*** Data shown Section Begins ***
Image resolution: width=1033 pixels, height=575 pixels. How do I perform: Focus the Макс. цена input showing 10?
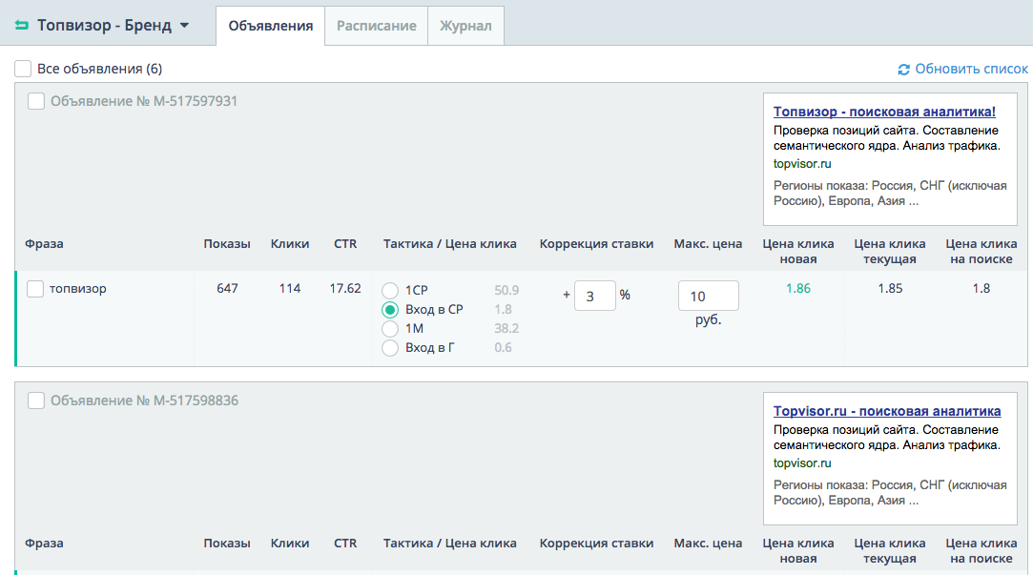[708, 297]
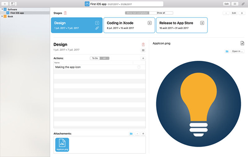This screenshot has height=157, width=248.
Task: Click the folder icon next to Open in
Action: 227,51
*** Data shown Section Ends ***
Your task is an exact printout of the records above, with no pictures.

Exercise response:
Image resolution: width=1033 pixels, height=575 pixels. How do I perform: Focus the Макс. цена input showing 10?
[708, 297]
This screenshot has height=157, width=248.
Task: Click the folder icon next to Open in
Action: 227,51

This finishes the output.